## Given passage
==========

Member of the Nebraska Legislature from the 17th district
- In office January 6, 1993 – August 10, 1993
- Preceded by: Gerald Conway
- Succeeded by: L. Patrick Engel

Personal details
- Born: July 12, 1955 (age 71) Lincoln, Nebraska
- Party: Republican
- Education: University of Nebraska–Lincoln (B.A., J.D.) University of Virginia (Ph.D.)
- Occupation: History professor, attorney (disbarred)

= Kurt Hohenstein =

American politician

Kurt Hohenstein (born July 12, 1955) is a Republican politician, disbarred attorney, and history professor who served as a member of the Nebraska Legislature from the 17th district from January to August 1993.

==Early career==
Hohenstein was born in Lincoln, Nebraska, in 1955. He graduated from the Homer Community School in 1973, and then attended the University of Nebraska–Lincoln, receiving his bachelor's degree in 1976 and his Juris Doctor in 1980. Hohenstein served on the Middle Missouri Natural Resources District from 1980 to 1986, and served as the part-time Dakota County Attorney.

==Nebraska Legislature==
In 1992, Hohenstein announced that he would challenge incumbent State Senator Gerald Conway for re-election in the 17th district, which was based in northeastern Nebraska. In the primary election, Hohenstein placed ahead of Conway, winning 56 percent of the vote to Conway's 44 percent.

==========

[Dataset entries]
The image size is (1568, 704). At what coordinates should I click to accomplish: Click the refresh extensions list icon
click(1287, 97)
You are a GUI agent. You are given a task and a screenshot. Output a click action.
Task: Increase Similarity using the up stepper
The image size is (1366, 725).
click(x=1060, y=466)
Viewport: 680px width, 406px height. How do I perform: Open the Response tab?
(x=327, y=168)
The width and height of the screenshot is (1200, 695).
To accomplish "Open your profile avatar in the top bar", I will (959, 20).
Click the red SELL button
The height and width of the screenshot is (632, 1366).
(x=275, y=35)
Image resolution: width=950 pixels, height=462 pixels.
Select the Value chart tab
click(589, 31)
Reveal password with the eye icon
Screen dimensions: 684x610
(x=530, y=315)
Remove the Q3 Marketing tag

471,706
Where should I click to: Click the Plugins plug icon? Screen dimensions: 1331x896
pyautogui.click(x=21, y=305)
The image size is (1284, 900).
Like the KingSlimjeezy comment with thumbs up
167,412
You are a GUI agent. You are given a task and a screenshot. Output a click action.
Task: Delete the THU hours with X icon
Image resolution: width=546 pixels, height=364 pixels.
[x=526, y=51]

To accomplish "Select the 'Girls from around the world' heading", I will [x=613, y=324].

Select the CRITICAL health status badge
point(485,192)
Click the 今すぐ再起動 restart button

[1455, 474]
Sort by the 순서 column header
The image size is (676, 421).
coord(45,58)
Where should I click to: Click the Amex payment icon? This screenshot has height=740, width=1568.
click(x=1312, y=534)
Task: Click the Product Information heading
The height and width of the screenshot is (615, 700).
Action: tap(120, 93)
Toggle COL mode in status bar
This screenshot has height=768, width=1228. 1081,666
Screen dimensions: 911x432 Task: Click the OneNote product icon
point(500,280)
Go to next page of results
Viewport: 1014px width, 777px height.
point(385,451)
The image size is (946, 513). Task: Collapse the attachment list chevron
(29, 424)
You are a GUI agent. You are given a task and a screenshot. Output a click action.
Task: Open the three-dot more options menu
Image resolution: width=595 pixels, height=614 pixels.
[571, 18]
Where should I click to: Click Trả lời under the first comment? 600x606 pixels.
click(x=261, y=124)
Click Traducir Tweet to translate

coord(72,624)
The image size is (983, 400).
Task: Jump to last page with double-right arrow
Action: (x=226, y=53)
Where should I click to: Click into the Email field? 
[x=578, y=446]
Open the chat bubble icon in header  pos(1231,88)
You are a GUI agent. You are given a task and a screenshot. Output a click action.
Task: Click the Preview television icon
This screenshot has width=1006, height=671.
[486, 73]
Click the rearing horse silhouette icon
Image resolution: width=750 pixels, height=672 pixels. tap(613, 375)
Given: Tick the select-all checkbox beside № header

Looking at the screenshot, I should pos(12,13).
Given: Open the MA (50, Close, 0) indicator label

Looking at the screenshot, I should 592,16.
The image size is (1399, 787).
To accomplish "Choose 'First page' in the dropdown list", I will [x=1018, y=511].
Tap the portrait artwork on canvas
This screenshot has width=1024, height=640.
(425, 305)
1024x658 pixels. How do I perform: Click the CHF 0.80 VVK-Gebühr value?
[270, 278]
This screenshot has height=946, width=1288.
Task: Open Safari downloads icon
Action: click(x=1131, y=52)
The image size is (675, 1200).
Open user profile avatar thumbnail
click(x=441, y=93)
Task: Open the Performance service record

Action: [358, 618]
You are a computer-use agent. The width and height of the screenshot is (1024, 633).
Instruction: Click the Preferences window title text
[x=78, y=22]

==========

## What is expected
Carry on the biography of Kurt Hohenstein from the last sentence of its "Nebraska Legislature" section.

## Result for this task
Following the primary election, the Supreme Court of Nebraska struck down the state's legislative districts, and the legislature subsequently redrew the districts. Hohenstein attacked Conway, the chairman of the redistricting committee, for "gerrymandering" the 17th district for his own electoral benefit. Hohenstein ultimately defeated Conway by a wide margin, receiving 61 percent of the vote to Conway's 39 percent.

==Legal troubles==
Shortly after Hohenstein took office, the Nebraska State Bar Association received a complaint against Hohenstein from his former law partner, which alleged that he had stolen money from one of his clients. The Bar initiated an investigation, which resulted in Hohenstein voluntarily surrendering his law license and the appointment of a special prosecutor. The Supreme Court subsequently disbarred him. Though Hohenstein originally said that he would not resign from the legislature, he ultimately did so on August 10, 1993, in anticipation of being charged with a felony. Later that day, special prosecutor Clarence Mock filed a felony theft charge against Hohenstein for stealing $30,298 from a former client, some of which he used to install a hot tub and spa at his personal home. Mock alleged that Hohenstein had two faces: "There was one whose public face was of a law-and-order and hang'-em-high prosecutor," and the other was "the real Kurt Hohenstein, one who was engaged in a pattern of theft without any remorse[.]"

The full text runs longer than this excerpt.